• **WHAT YOU WILL DO**
A - Name every parameter in the signature of the upload_tarfile() method shown in the database-creation guide below.
B - Carry on writing the database-creation guide below, picking up right after its last line.

• **PAGE TEXT**
Creating a Database

For most users, a database should already be provided, pre-made. But of course, someone has to make the database. This is the guide for how to do that.

First, you’ll need a bunch of data. You can get alert archive tarballs from the UW ZTF public archive. Or, if you’re at UW, you can access the tarballs directly from epyc at /epyc/data/ztf/alerts/public/.

Next, you’ll need AWS credentials to be able to upload alerts, putting them somewhere that boto can find them. If you’re creating a new database from scratch, you’ll also need to create the S3 bucket were alert blobs will be stored.

You’ll also want to make a directory on disk where the index will be stored.

Use the alertbase.Database.create method to create a fresh new database. Pass it the values you just made. Then, upload your tarfile by calling the upload_tarfile() method of alertbase.Database:

async Database.upload_tarfile(tarfile_path, n_worker=8, limit=None, skip_existing=False)

Upload a ZTF-style tarfile of alert data using a pool of workers to concurrently upload alerts.

Parameters
  • tarfile_path (PathPath) – a local path on disk to a gzipped tarfile containing individual avro-serialized alert files.

  • n_worker (intint (default: 8)) – the number of concurrent S3 sessions to open for uploading.

• **DATA**
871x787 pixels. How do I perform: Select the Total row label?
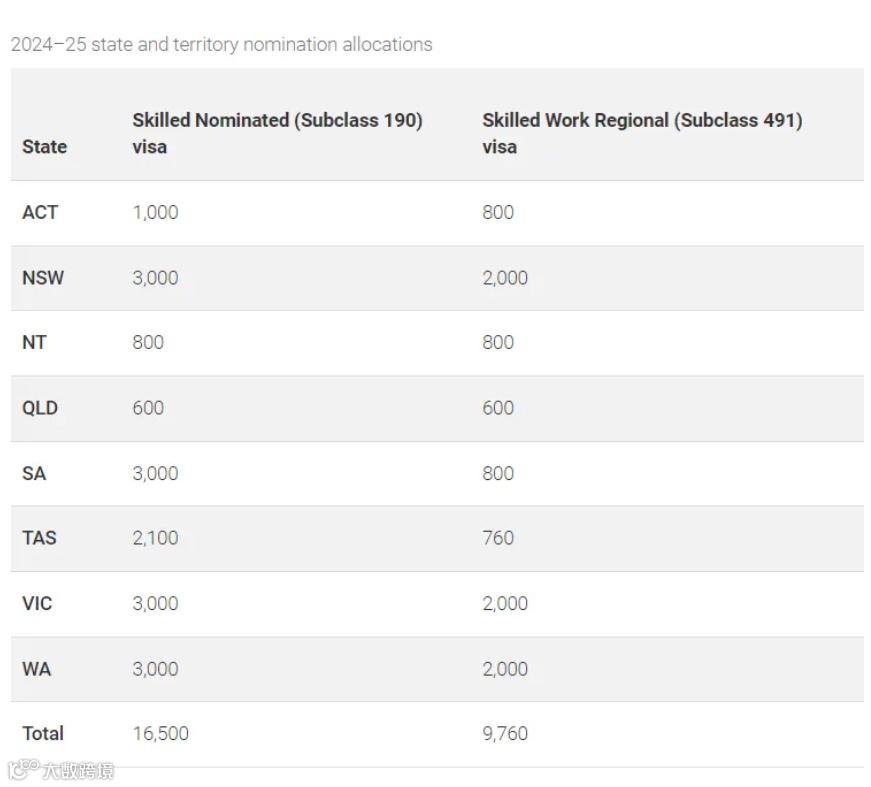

• **THE ANSWERS**
A - tarfile_path, n_worker, limit, skip_existing

B -
  • limit (int | NoneOptional[int] (default: None)) – maximum number of alerts to upload.

  • skip_existing (boolbool (default: False)) – if true, don’t upload alerts which are already present in the local index

Return type

NoneNone

This is an async method, so you call it in a slightly unusual way. This should do the trick:

import asyncio
import alertbase
import pathlib

with alertbase.Database.create("us-west-2", "bucket-name", "./path/to/alertdb") as db:
    asyncio.run(db.upload_tarfile(pathlib.Path("./path/to/tar")))

You call this directly on the .tar.gz file without untarring or unzipping it.

Expect this to take a long time! A single tarfile can easily take over an hour.

If you want logging and debugging output, you can do:

import logging
logging.basicConfig()
logging.getLogger("alertbase").setLevel(logging.DEBUG)